**Input records**
* * *
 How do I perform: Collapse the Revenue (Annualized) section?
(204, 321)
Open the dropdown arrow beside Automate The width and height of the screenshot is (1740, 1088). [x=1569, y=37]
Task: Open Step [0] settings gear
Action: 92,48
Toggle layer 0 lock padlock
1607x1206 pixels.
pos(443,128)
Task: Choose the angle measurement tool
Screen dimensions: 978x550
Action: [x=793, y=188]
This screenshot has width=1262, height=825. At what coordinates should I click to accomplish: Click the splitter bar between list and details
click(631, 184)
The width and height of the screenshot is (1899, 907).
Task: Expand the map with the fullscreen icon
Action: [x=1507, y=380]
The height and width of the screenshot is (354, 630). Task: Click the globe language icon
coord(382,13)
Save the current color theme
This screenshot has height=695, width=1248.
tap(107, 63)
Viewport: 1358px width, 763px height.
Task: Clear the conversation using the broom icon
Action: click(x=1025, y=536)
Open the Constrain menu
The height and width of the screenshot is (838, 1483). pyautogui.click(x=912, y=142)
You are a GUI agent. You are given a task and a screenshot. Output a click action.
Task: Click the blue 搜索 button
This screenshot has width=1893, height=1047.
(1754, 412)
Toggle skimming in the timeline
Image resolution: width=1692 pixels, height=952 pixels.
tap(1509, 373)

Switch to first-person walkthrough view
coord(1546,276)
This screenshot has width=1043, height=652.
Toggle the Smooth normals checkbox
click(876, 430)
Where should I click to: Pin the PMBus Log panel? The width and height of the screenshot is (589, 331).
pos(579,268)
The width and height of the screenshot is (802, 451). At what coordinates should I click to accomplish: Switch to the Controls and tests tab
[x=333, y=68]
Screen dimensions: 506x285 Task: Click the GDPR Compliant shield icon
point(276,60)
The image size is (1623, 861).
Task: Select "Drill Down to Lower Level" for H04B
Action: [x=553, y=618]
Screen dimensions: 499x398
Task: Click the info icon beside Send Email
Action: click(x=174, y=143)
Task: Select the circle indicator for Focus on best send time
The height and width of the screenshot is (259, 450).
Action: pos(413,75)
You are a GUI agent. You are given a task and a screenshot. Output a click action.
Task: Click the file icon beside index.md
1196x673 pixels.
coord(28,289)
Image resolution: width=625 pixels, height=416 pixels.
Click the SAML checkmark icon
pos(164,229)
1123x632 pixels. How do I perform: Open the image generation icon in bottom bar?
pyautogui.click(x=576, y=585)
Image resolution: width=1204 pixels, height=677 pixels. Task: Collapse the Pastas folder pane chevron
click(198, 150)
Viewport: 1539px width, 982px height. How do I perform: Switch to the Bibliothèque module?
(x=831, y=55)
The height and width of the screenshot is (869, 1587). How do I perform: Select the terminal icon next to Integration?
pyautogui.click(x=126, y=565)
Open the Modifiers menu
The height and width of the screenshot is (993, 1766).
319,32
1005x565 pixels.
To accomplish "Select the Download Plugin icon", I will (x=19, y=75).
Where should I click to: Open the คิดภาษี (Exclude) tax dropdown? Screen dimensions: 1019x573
* * *
**Your assignment**
What is needed is an exact reproduction of the data.

**Response**
 How do I perform: Collapse the Revenue (Annualized) section?
(204, 321)
Open the dropdown arrow beside Automate The width and height of the screenshot is (1740, 1088). [x=1569, y=37]
Task: Open Step [0] settings gear
Action: 92,48
Toggle layer 0 lock padlock
1607x1206 pixels.
pos(443,128)
Task: Choose the angle measurement tool
Screen dimensions: 978x550
Action: [x=793, y=188]
This screenshot has width=1262, height=825. At what coordinates should I click to accomplish: Click the splitter bar between list and details
click(631, 184)
The width and height of the screenshot is (1899, 907).
Task: Expand the map with the fullscreen icon
Action: [x=1507, y=380]
The height and width of the screenshot is (354, 630). Task: Click the globe language icon
coord(382,13)
Save the current color theme
This screenshot has height=695, width=1248.
tap(107, 63)
Viewport: 1358px width, 763px height.
Task: Clear the conversation using the broom icon
Action: click(x=1025, y=536)
Open the Constrain menu
The height and width of the screenshot is (838, 1483). pyautogui.click(x=912, y=142)
You are a GUI agent. You are given a task and a screenshot. Output a click action.
Task: Click the blue 搜索 button
This screenshot has width=1893, height=1047.
(1754, 412)
Toggle skimming in the timeline
Image resolution: width=1692 pixels, height=952 pixels.
tap(1509, 373)

Switch to first-person walkthrough view
coord(1546,276)
This screenshot has width=1043, height=652.
Toggle the Smooth normals checkbox
click(876, 430)
Where should I click to: Pin the PMBus Log panel? The width and height of the screenshot is (589, 331).
pos(579,268)
The width and height of the screenshot is (802, 451). At what coordinates should I click to accomplish: Switch to the Controls and tests tab
[x=333, y=68]
Screen dimensions: 506x285 Task: Click the GDPR Compliant shield icon
point(276,60)
The image size is (1623, 861).
Task: Select "Drill Down to Lower Level" for H04B
Action: [x=553, y=618]
Screen dimensions: 499x398
Task: Click the info icon beside Send Email
Action: click(x=174, y=143)
Task: Select the circle indicator for Focus on best send time
The height and width of the screenshot is (259, 450).
Action: pos(413,75)
You are a GUI agent. You are given a task and a screenshot. Output a click action.
Task: Click the file icon beside index.md
1196x673 pixels.
coord(28,289)
Image resolution: width=625 pixels, height=416 pixels.
Click the SAML checkmark icon
pos(164,229)
1123x632 pixels. How do I perform: Open the image generation icon in bottom bar?
pyautogui.click(x=576, y=585)
Image resolution: width=1204 pixels, height=677 pixels. Task: Collapse the Pastas folder pane chevron
click(198, 150)
Viewport: 1539px width, 982px height. How do I perform: Switch to the Bibliothèque module?
(x=831, y=55)
The height and width of the screenshot is (869, 1587). How do I perform: Select the terminal icon next to Integration?
pyautogui.click(x=126, y=565)
Open the Modifiers menu
The height and width of the screenshot is (993, 1766).
319,32
1005x565 pixels.
To accomplish "Select the Download Plugin icon", I will (x=19, y=75).
Where should I click to: Open the คิดภาษี (Exclude) tax dropdown? Screen dimensions: 1019x573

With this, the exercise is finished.